Task prompt: Select every line of the listing below that contains the word "This" and copy each of those lines.
-- Begin Input records --
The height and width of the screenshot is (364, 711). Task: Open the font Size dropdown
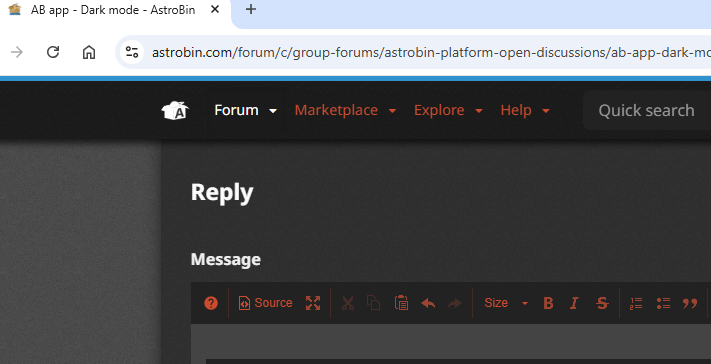click(506, 303)
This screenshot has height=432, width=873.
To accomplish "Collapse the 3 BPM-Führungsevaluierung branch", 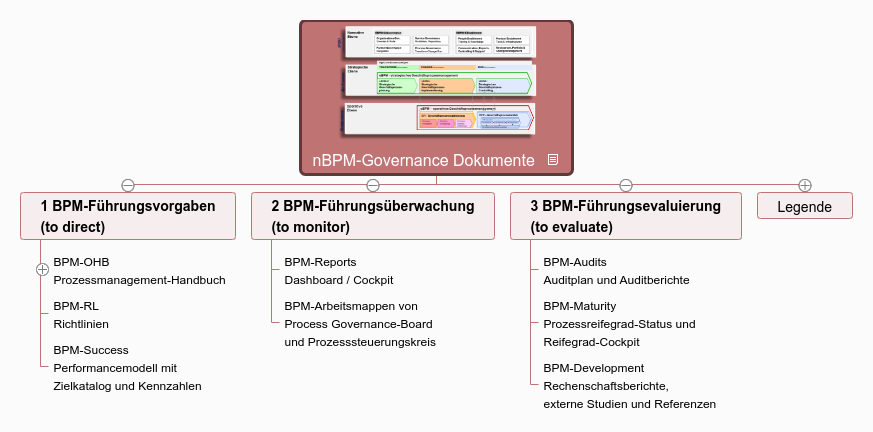I will [626, 185].
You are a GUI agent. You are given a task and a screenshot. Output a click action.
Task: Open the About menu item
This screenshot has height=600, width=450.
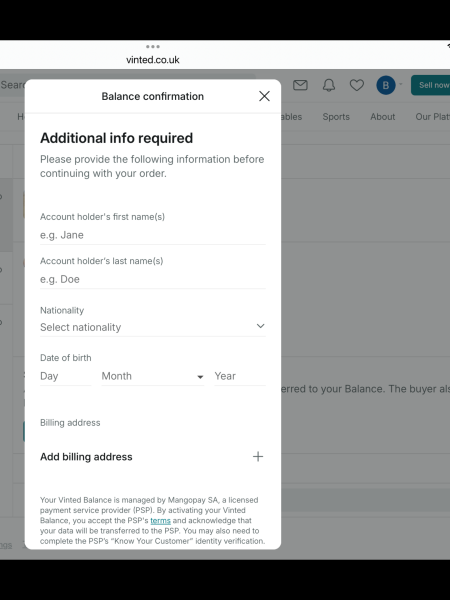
-- End Input records --
Complete response:
This screenshot has height=432, width=873.
This screenshot has height=600, width=450.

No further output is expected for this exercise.